(Records taken from a collection)

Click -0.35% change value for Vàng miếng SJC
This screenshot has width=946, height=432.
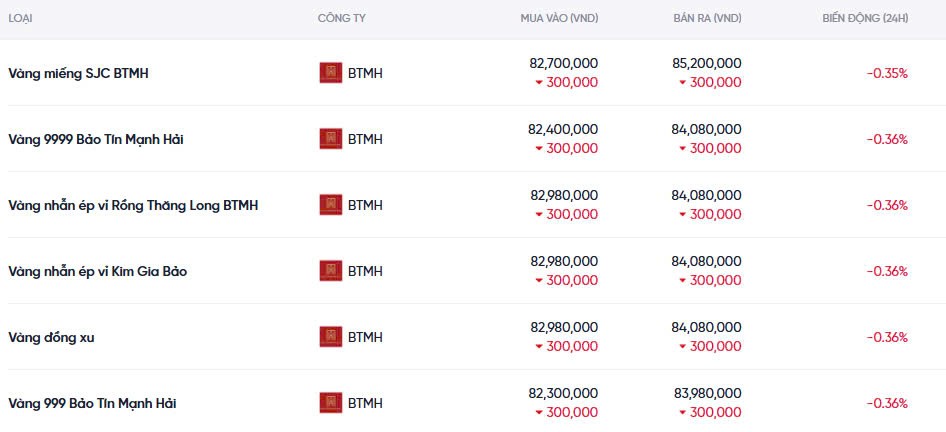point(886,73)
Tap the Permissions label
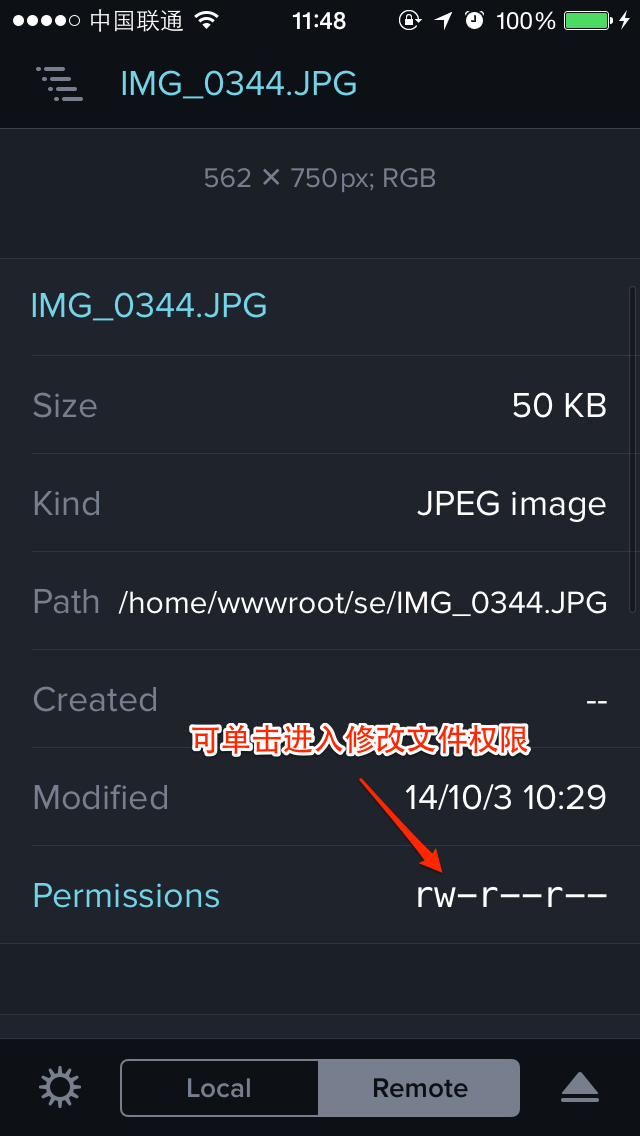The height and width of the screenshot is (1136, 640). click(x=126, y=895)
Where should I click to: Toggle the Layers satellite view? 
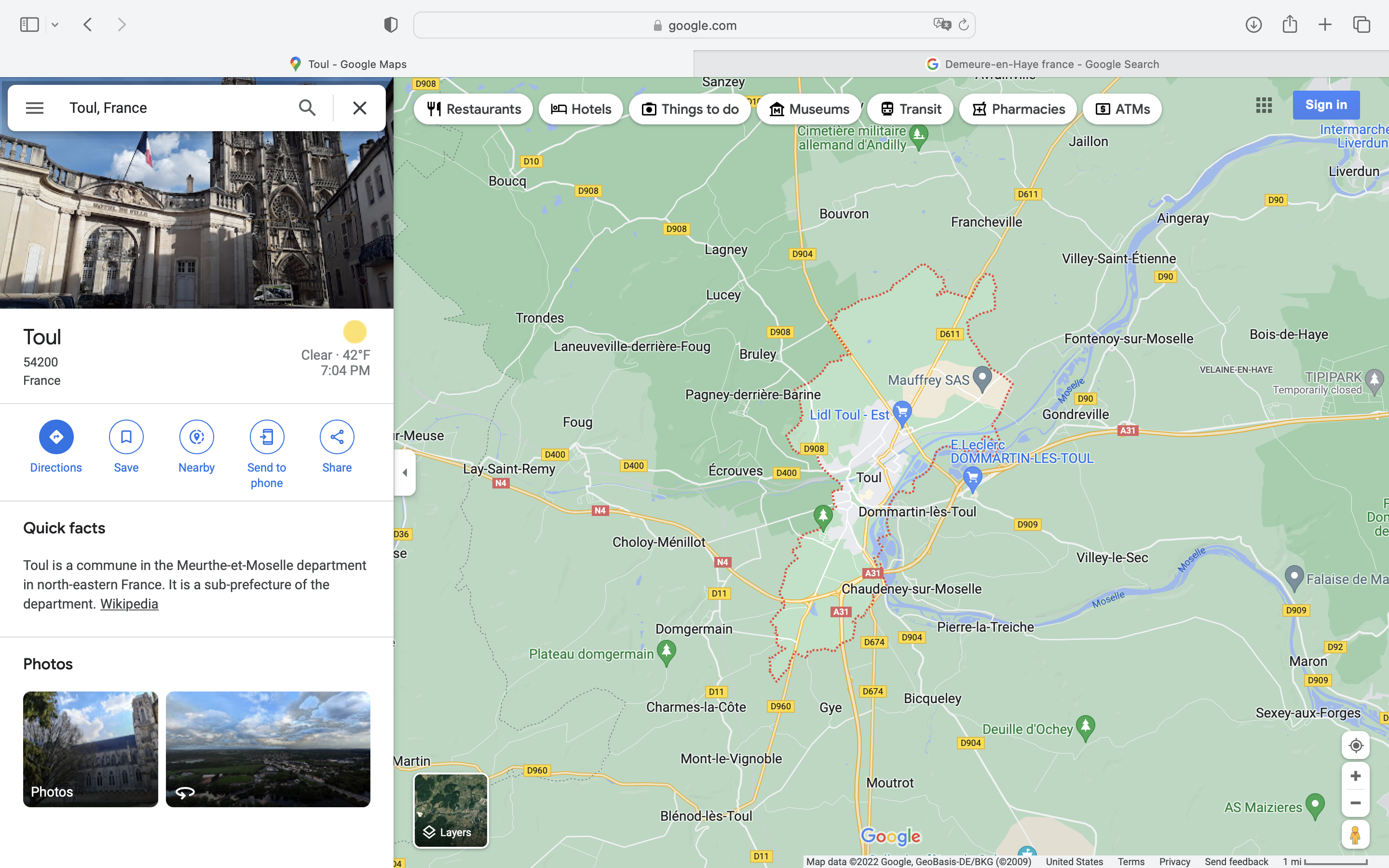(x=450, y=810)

Task prompt: Copy every line of the items above word for word, omitting the pictures.

Complete response:
Click -0.35% change value for Vàng miếng SJC
This screenshot has width=946, height=432.
point(886,73)
Tap the Permissions label
The height and width of the screenshot is (1136, 640). click(x=126, y=895)
Where should I click to: Toggle the Layers satellite view? 
(x=450, y=810)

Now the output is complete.